Le reste est destiné au fisc et au remboursement des échéances du crédit contracté auprès de la Banque tunisienne de solidarité (BTS), souligne Férida. Et d’ajouter :

« il ne me reste que peu d’argent pour me garantir une vie décente». Férida se considère comme une jeune médecin « partie de zéro ». Dans une déclaration à TAP, elle estime que les médecins comme elle « n’ont pas de fortunes à dissimuler».

«Nos revenus sont cernés car la plupart de nos patients sont des affiliés à la CNAM (Caisse Nationale d’Assurance Maladie) et aux sociétés d’assurance, donc, l’administration fiscale ne trouve pas de difficultés à nous contrôler», se défend le médecin. Pour Férida, «les grands médecins gagnent des millions chaque mois et ne les déclarent pas au fisc ».

«Leurs patients sont des gens fortunés qui ne prêtent pas d’attention à l’assurance maladie », indique la jeune médecin, ajoutant que « malgré leur importance, les honoraires des interventions chirurgicales lourdes ne sont pas déclarés au fisc ».

La jeune médecin va jusqu’à dire que la non déclaration des revenus réels, est en soi «une ingratitude envers l’Etat qui a dépensé beaucoup d’argent et a envoyé plusieurs de ces médecins en stages professionnels pour perfectionner leur niveau dans des spécialités très pointues ».

Toujours selon Férida, ces médecins, cachent leur argent, en achetant des biens, des voitures et des actions en bourse au nom des membres de leurs familles et deviennent propriétaires de ces mêmes biens à travers le don. «Ils ne laissent ainsi aucune trace », estime-t-elle.

Les medecins ne déclarent que l’équivalent de 1303 dinars

D’après des statistiques du ministère des Finances pour l’année 2013, les médecins du secteur privé, dont les dentistes, qui sont au nombre de 7800, ont déclaré, en 2013, des revenus estimés à 180 millions de dinars (MD).

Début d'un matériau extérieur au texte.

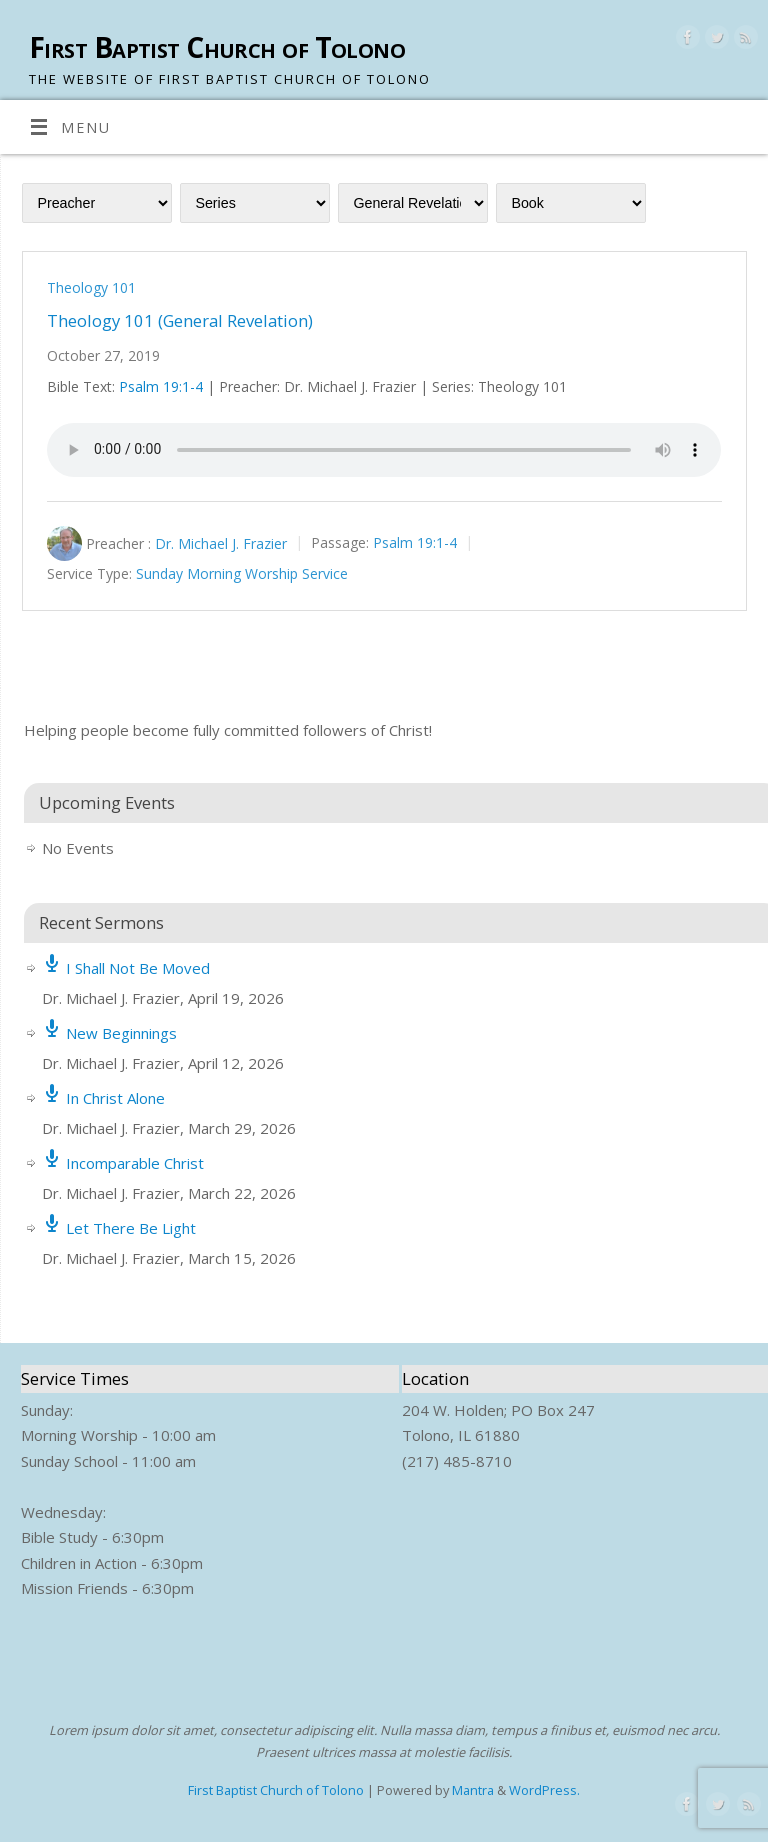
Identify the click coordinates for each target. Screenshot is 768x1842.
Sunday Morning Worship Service (242, 574)
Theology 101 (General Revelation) (180, 320)
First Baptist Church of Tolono (217, 47)
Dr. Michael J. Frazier (221, 543)
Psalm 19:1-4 (161, 386)
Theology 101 (91, 287)
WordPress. (544, 1790)
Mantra (473, 1790)
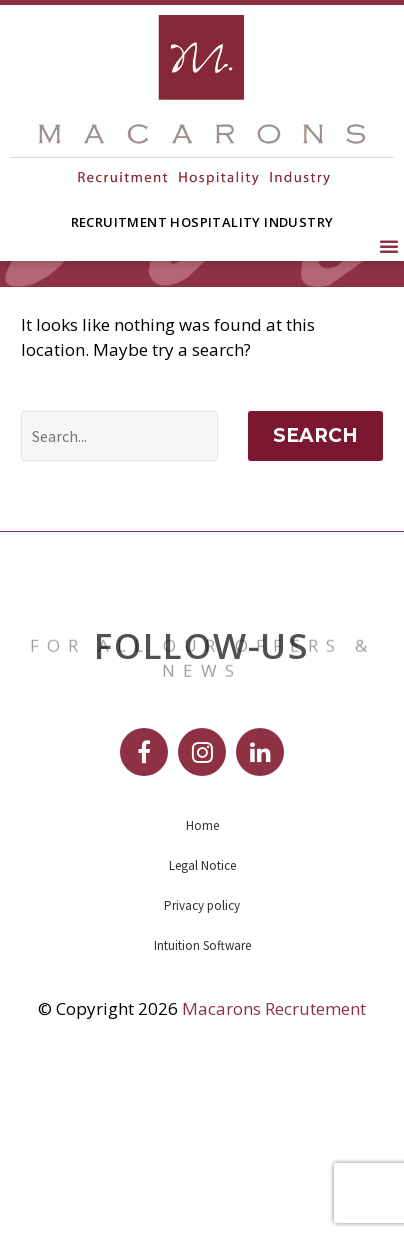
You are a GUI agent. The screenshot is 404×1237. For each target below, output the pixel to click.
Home (202, 981)
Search (315, 591)
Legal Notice (202, 1021)
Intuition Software (202, 1101)
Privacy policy (202, 1061)
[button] (389, 246)
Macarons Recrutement (274, 1164)
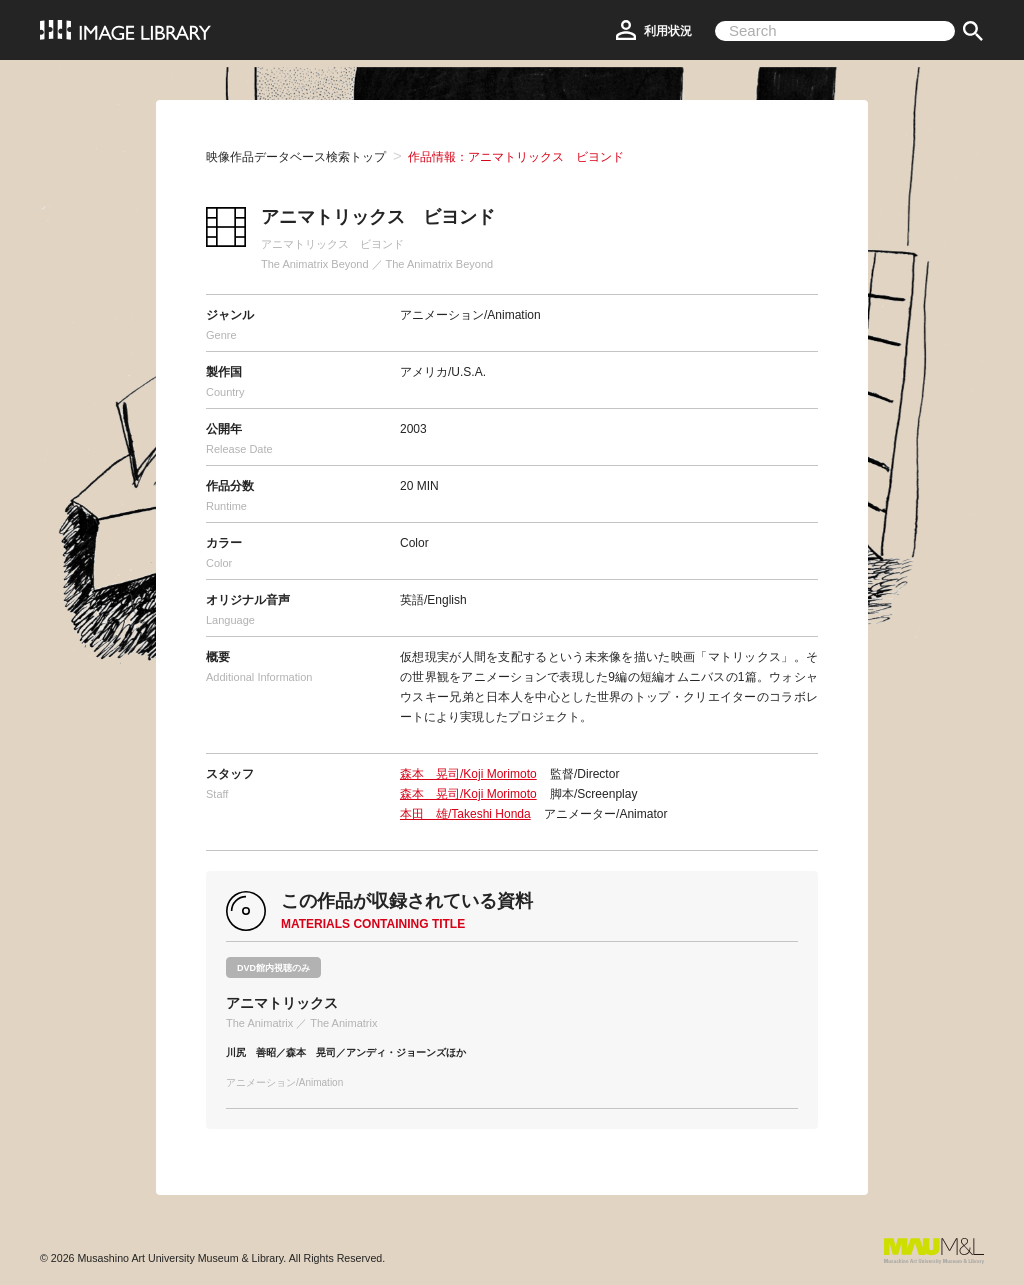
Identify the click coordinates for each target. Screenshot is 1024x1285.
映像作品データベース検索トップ (296, 157)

Pour ces recettes, ils n’ont payé au fisc que 36 millions 800 mille dinars d’impôts.

Sur la base de ces chiffres, chaque médecin paye, annuellement, 4708 dinars d’impôts, soit l’équivalent d’un revenu mensuel net de 1303 dinars. Pour les dentistes, chacun paye 1813 dinars d’impôts par an, soit l’équivalent d’un revenu mensuel de 672 dinars.

Malgré la réticence des responsables du ministère des finances à parler de ce sujet, la nouvelle directrice de la législation fiscale au sein de ce même département, Sihem Nemsia, a affirmé que la valeur des impôts payés par 75% des médecins du secteur privé n’atteint pas le montant payé par le médecin du secteur public soumis au régime de la retenue à la source.

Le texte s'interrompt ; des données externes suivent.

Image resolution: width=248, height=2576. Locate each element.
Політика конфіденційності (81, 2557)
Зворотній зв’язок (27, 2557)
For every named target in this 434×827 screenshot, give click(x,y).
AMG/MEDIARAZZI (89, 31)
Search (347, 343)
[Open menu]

Cela veut dire que les trois quarts des médecins ne se conforment pas à la loi des finances complémentaire 2014, précise encore la responsable. Pour le conseiller fiscal, Mohamed Salah Ayari «le ministère des finances doit mener une enquête auprès des structures de l’assurance maladie privées ou publiques afin de cerner le volume réel des activités de ces médecins ».

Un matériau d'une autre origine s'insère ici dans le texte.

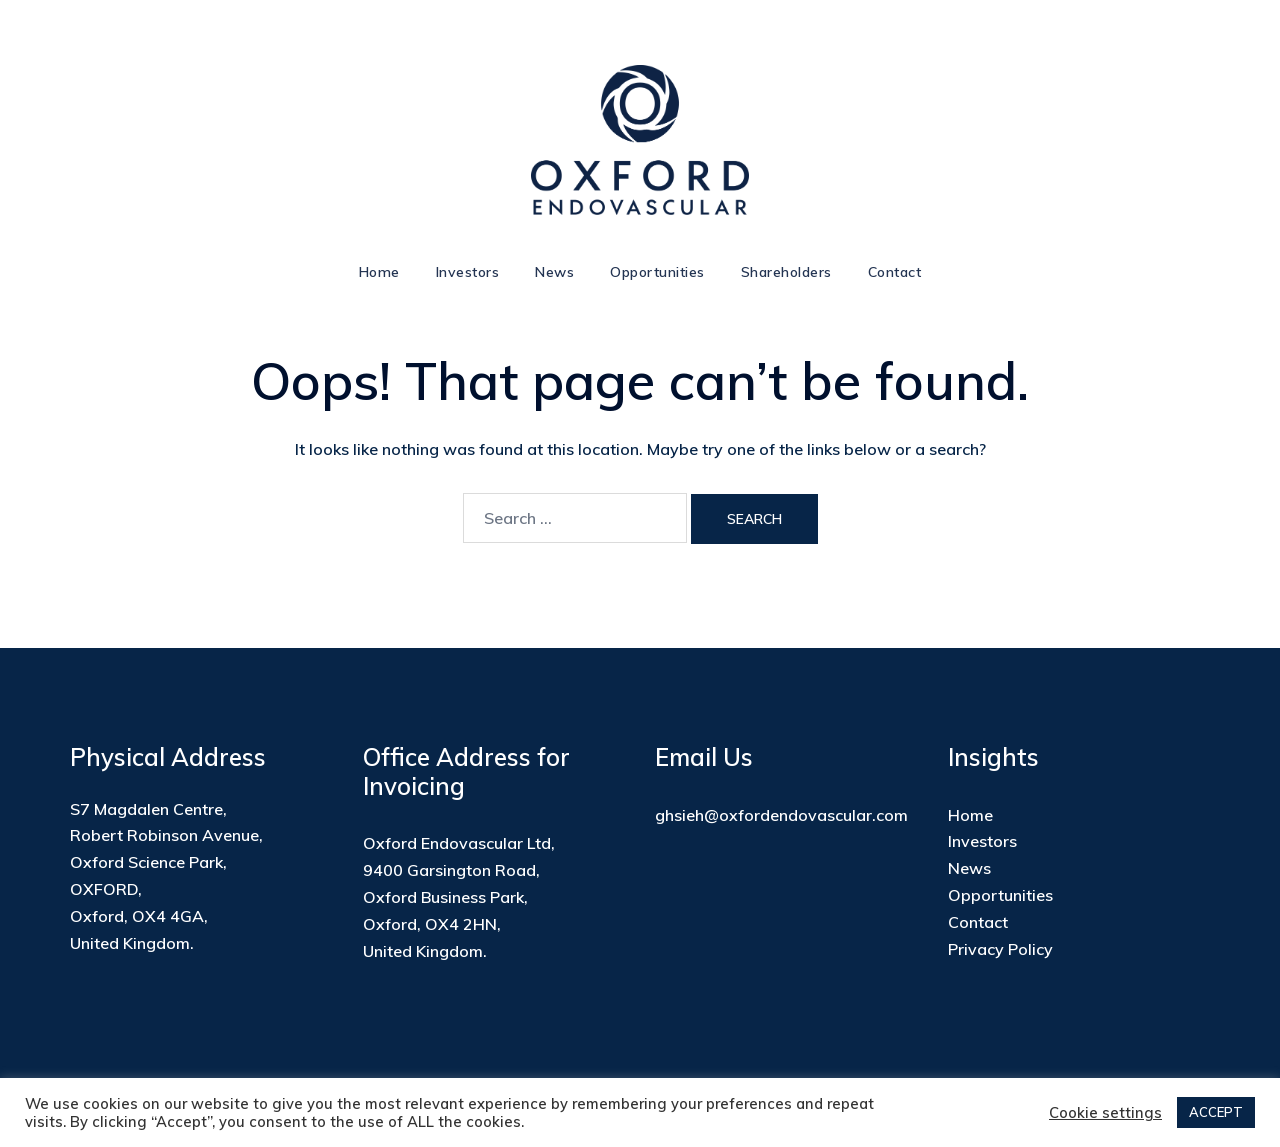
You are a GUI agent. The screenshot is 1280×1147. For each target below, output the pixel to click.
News (554, 272)
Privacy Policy (1000, 949)
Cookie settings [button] (1105, 1113)
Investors (468, 272)
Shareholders (786, 272)
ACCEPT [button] (1216, 1112)
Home (379, 272)
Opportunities (657, 272)
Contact (895, 272)
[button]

Il estime que le renforcement du contrôle fiscal par un capital humain expérimenté et compétent est devenu, aujourd’hui, une nécessité pour juguler le phénomène de l’évasion fiscale, que ce soit pour les médecins, les professions libérales ou les autres secteurs d’activité, sachant que l’évasion fiscale représente un manque à gagner de 50% pour l’économie nationale, selon Ayari.

«Pour réaliser cet objectif, il faut également contrôler ces contrôleurs», a-t-il encore déclaré.

Les médecins du privé ne déclarent à la CNAM que 240 MD

Pour vérifier la véracité des données présentées par les médecins à l’administration fiscale, nous avons contacté la CNAM.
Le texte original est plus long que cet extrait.